Ashley O'Donoghue is a low-level, nonviolent offender currently
serving a 7-to-21-year sentence for the sale of 2 1/2 ounces of
cocaine. In September 2003, the Oneida County district attorney
claimed that the 20-year-old was a major drug kingpin and needed to
face a life sentence under the Rockefeller Drug Laws.
Reacting to a commonly used scare tactic, O'Donoghue agreed to a plea
bargain. His A-1 felony, the highest possible felony, was reduced to a
B felony. Like magic, O'Donoghue was no longer a kingpin - that is, a
drug dealer distributing extraordinarily large quantities.

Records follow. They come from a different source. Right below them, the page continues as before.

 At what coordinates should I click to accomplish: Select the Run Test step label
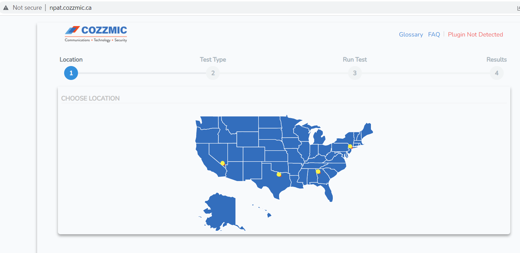pos(355,59)
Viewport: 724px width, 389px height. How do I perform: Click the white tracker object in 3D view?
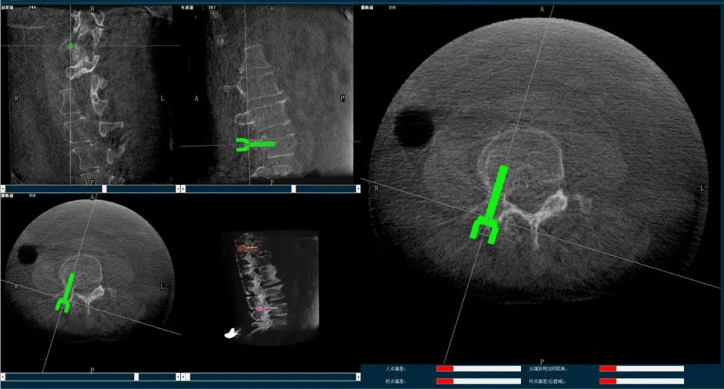232,331
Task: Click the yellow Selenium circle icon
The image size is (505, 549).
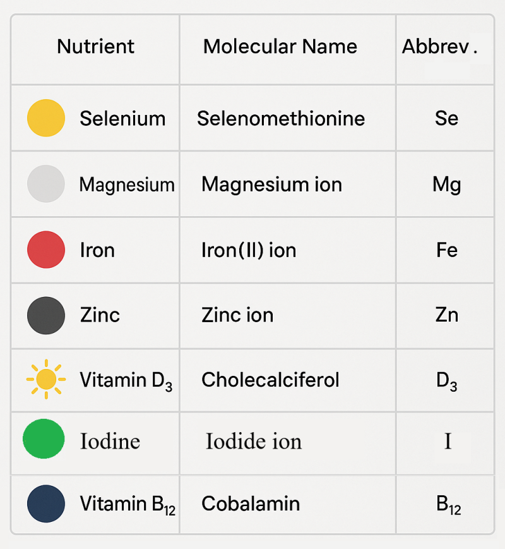Action: 46,118
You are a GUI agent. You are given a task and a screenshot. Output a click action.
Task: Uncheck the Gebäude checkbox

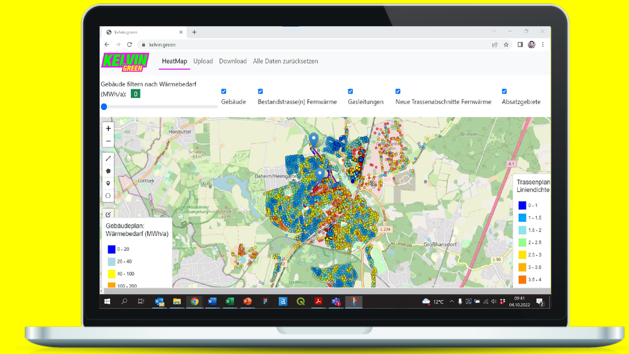[x=224, y=91]
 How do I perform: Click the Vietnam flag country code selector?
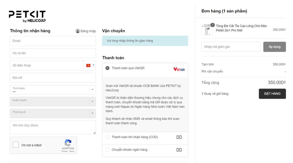coord(90,66)
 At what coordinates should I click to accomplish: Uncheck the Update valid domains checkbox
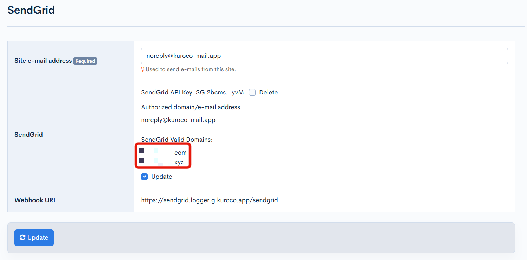coord(144,177)
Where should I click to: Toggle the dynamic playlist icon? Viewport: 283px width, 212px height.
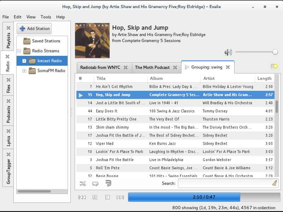point(108,183)
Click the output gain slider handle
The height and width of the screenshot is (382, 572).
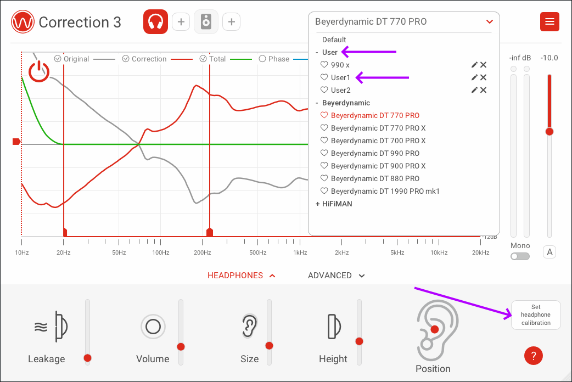pos(549,132)
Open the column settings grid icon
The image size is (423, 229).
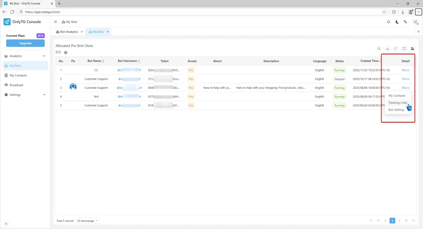point(412,49)
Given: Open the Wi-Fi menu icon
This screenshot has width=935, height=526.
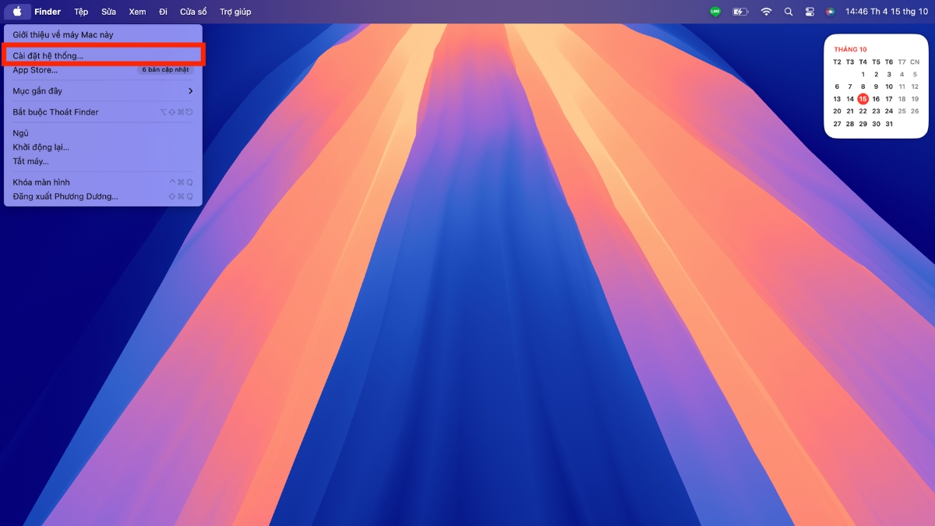Looking at the screenshot, I should point(766,12).
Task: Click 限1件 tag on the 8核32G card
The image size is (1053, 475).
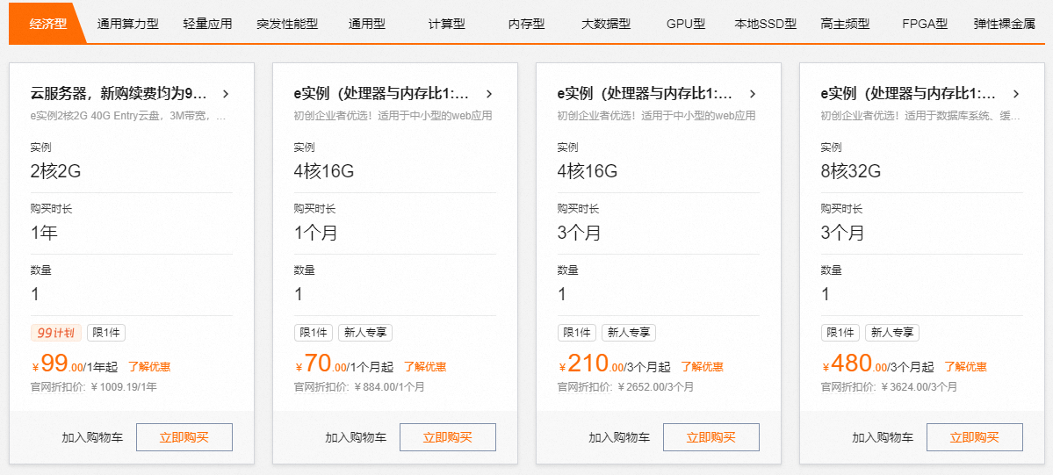Action: click(840, 332)
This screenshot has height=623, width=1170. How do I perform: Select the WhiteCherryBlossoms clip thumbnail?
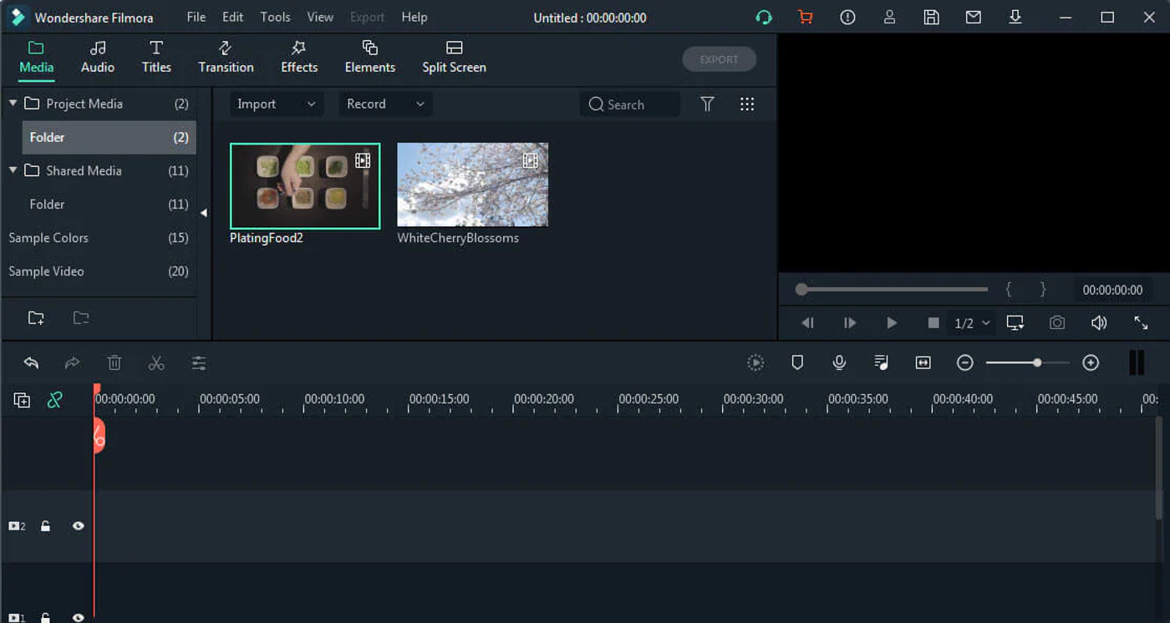473,185
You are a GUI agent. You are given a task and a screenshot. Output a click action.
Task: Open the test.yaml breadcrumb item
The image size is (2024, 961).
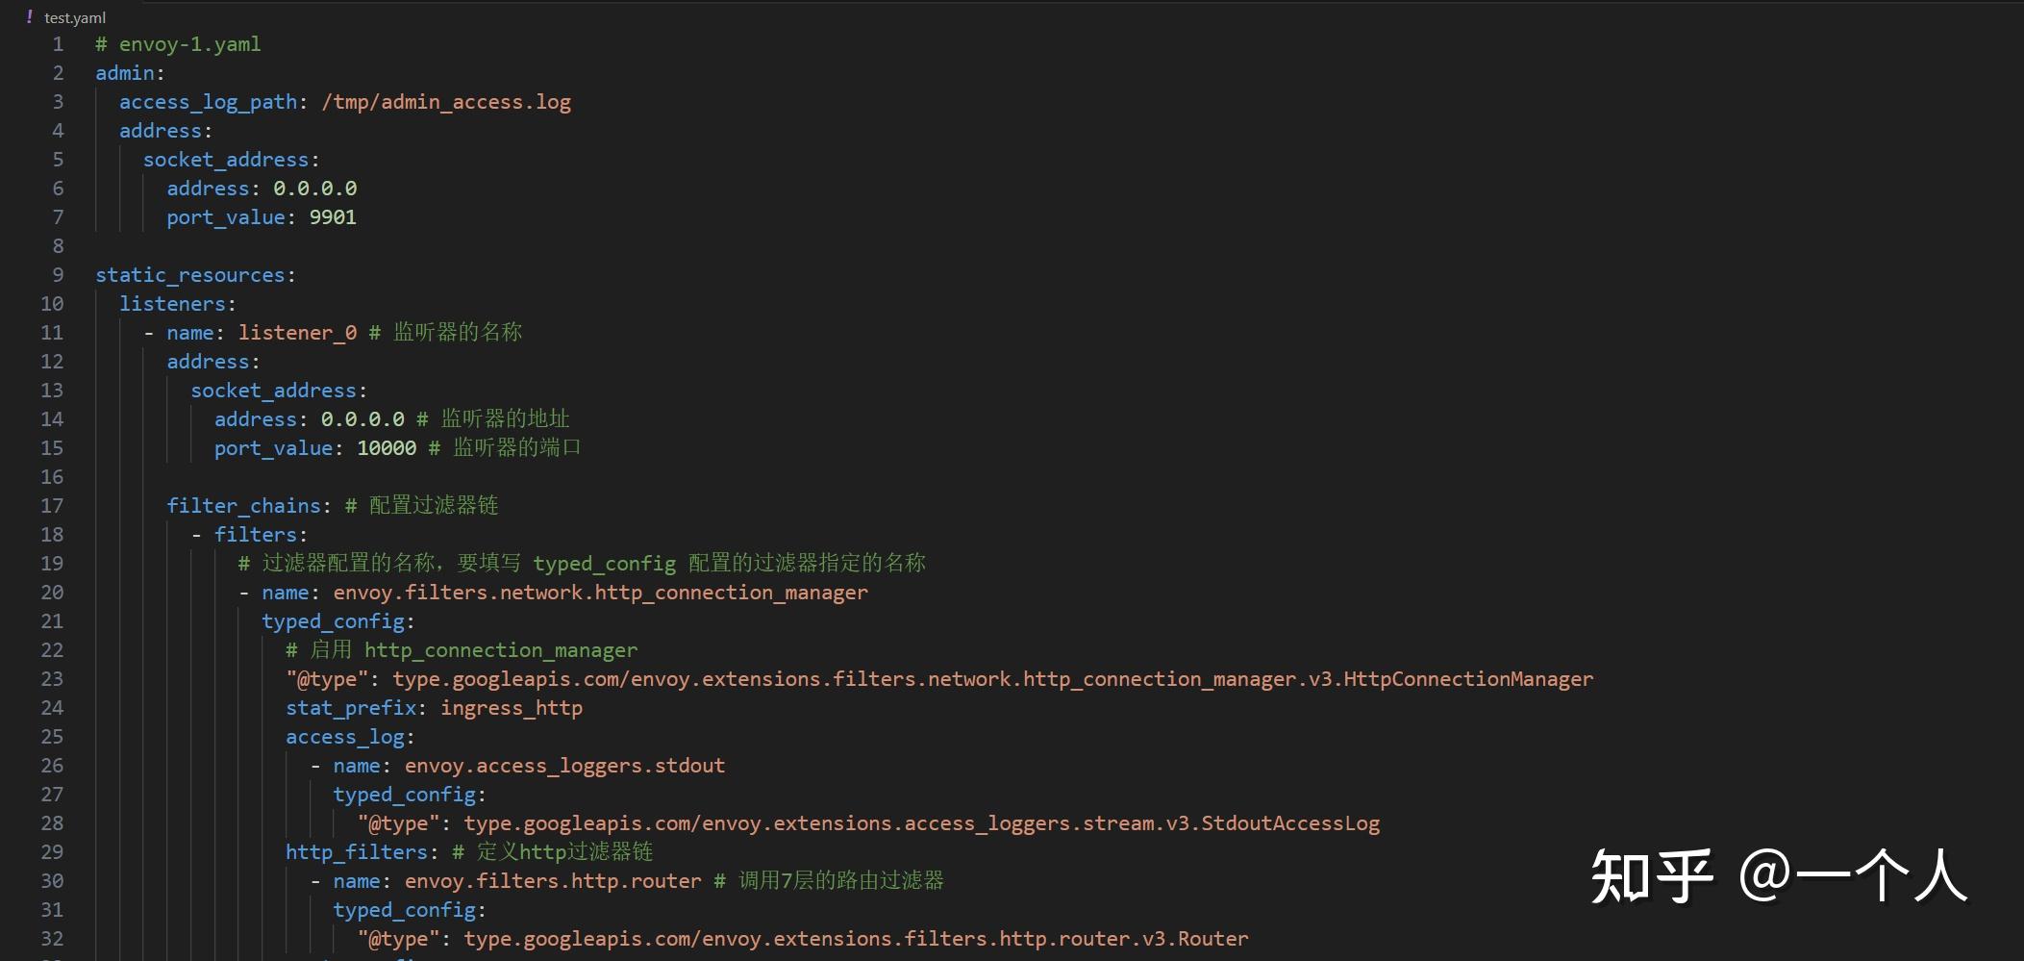75,18
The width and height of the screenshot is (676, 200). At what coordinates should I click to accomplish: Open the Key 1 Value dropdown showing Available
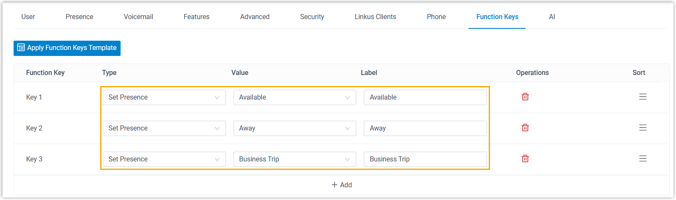pyautogui.click(x=295, y=97)
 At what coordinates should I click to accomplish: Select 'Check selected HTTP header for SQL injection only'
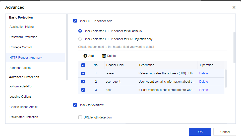80,39
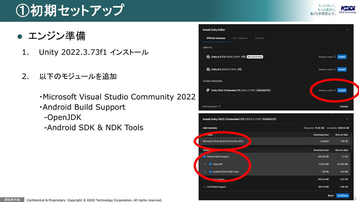Enable the tvOS Build Support checkbox
The width and height of the screenshot is (359, 202).
205,187
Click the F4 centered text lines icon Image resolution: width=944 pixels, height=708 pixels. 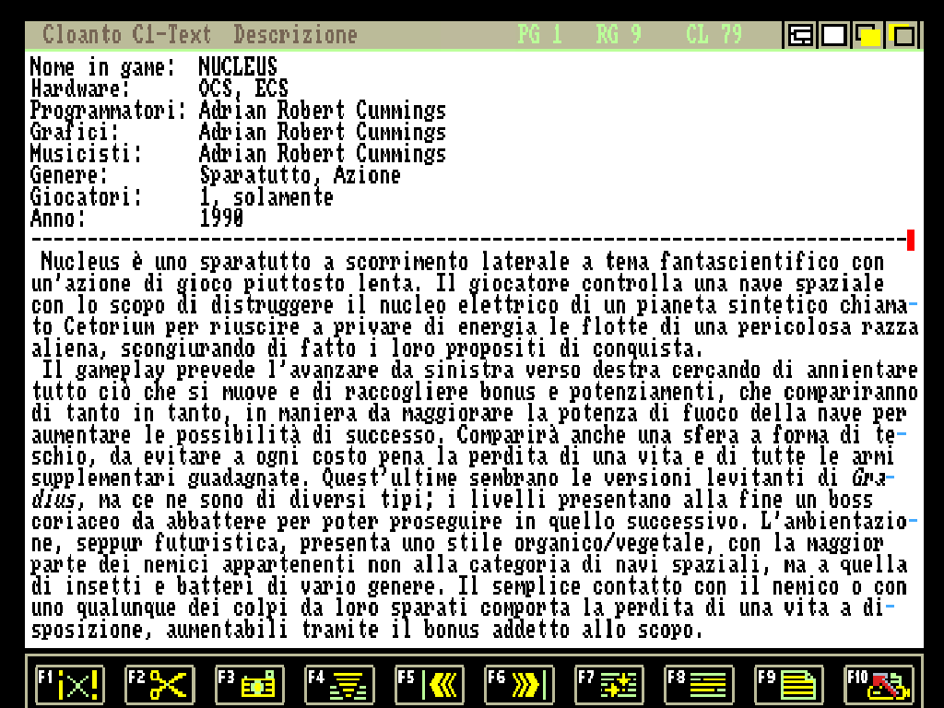(339, 685)
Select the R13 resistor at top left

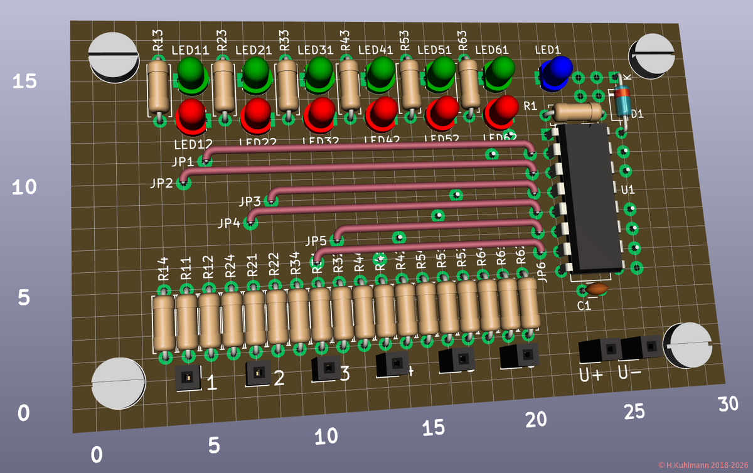pyautogui.click(x=158, y=87)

Regarding Anthony Papa's thoughtful article, "The state should target
the real drug kingpins" [Opinion, July 26], the much-hyped reform of
New York's Rockefeller drug laws is merely a step in the right
direction. The incremental changes under way will still put far too
many nonviolent drug offenders behind bars. The drug war is not the
promoter of family values that some would have us believe.
Children of inmates are at risk of educational failure, joblessness,
addiction and delinquency. Not only do the children lose out, but
society as a whole does, too. Incarcerating nonviolent drug offenders
alongside hardened criminals is the equivalent of providing them with
a taxpayer-funded education in criminal behavior.